The initial tests generated 1 kilowatt of electricity, but the power output can be scaled to provide up to 10 kilowatts continuously for at least 10 years. “That makes a nice building block as we go forward,” Reuter said. He anticipates that a lunar outpost will require up to 40 kilowatts, or the output of four Kilopower reactors.
The self-regulating system is designed to keep its core around a constant temperature of 800 degrees Celsius (1,472 degrees Fahrenheit) during operation, even in off-nominal conditions. That means the reactor can be safely operated on the moon or Mars, without having astronauts on duty nearby.
“They’re not going to be wanting to sit at a reactor control system all the time,” Poston said.
Over the next 18 months, NASA and NNSA will work out the regulatory and technical requirements for the next stage of testing, which is expected to build up to a flight demonstration.
Patrick McClure, Kilopower project lead at Los Alamos, said the certification procedure will be modeled on what’s currently used for NASA’s radioisotope thermoelectric generators. Such RTGs provide the electricity for robotic spacecraft including the Curiosity rover on Mars and the New Horizons probe that’s currently zooming beyond Pluto.

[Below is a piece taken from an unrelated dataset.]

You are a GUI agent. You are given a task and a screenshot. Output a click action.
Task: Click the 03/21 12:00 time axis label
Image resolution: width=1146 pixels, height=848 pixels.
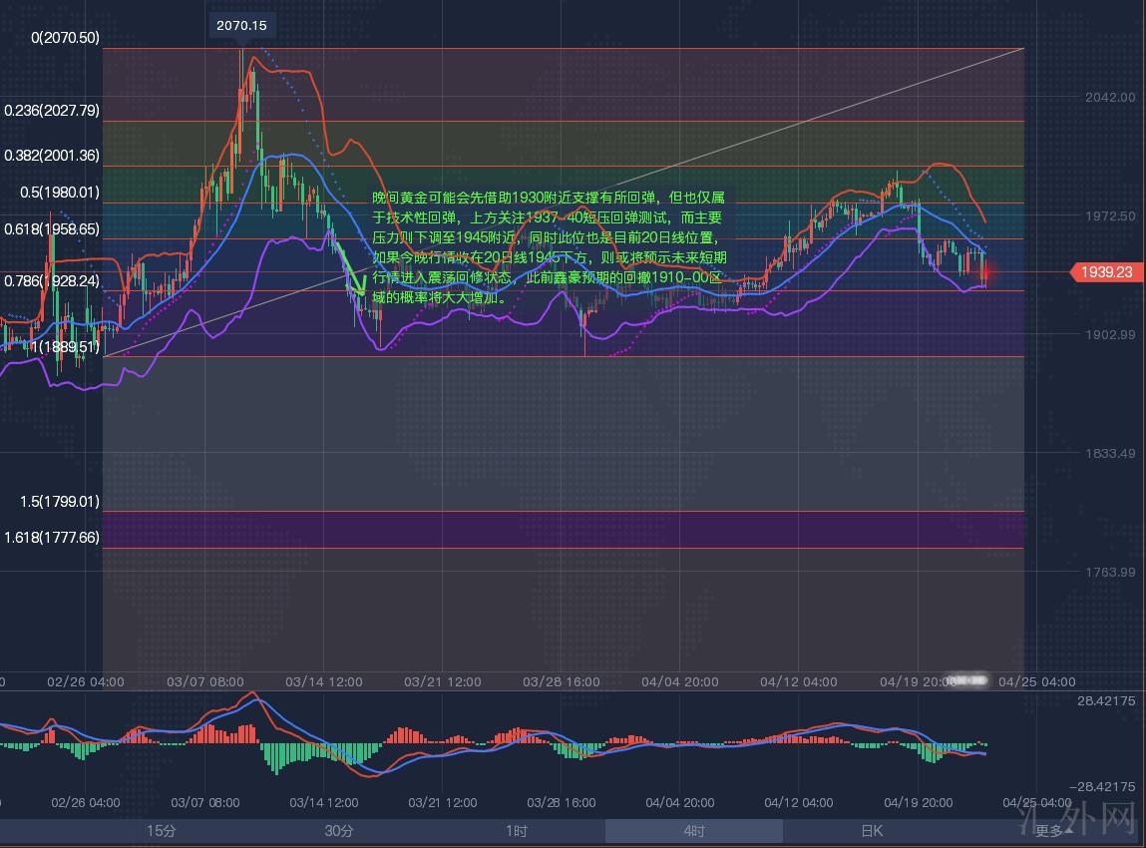[443, 682]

“We do believe we’ll make some possible changes to the process for reactors,” McClure told GeekWire.
McClure said the reactor is designed to start up nuclear fission only once it reaches its off-planet destination — a mode of operation that should pose “little to no risk to the public.”
NASA and NNSA pulled off the KRUSTY test project for less than $20 million, but team members said it was too early to predict how much it’ll cost to build a space-worthy version of the reactor. If all goes according to plan, NASA could deliver a 1,500-kilogram (3,300-pound) demonstration reactor onto the lunar surface in the mid-2020s on a medium-size commercial lander.

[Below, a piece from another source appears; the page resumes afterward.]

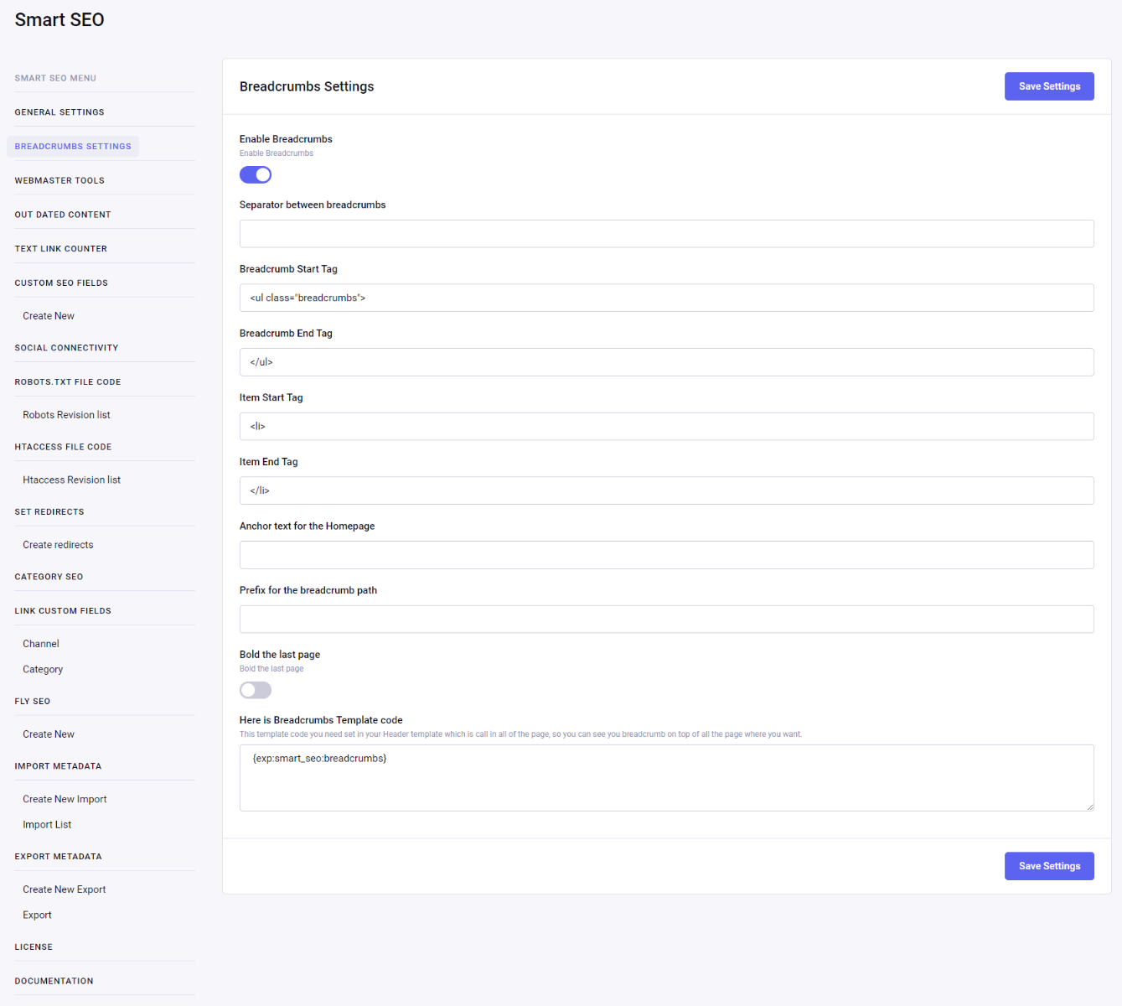
Task: Open Out Dated Content section
Action: 63,215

Poston said there could be earthly spin-offs for Kilopower technology.
“There are applications that are involved in deployable reactors for systems, whether it’s the military or a remote mining operation where you might want some amount of power. It could be economical there,” he said. “Trying to put power on the electrical grid … this is a long way from that. There is probably no application for commercial power, but there is for special uses for this reactor.”
For what it’s worth, small-scale nuclear power systems are currently under development for earthly applications at a number of startups —including TerraPower, a Seattle-area venture backed in part by Microsoft co-founder Bill Gates.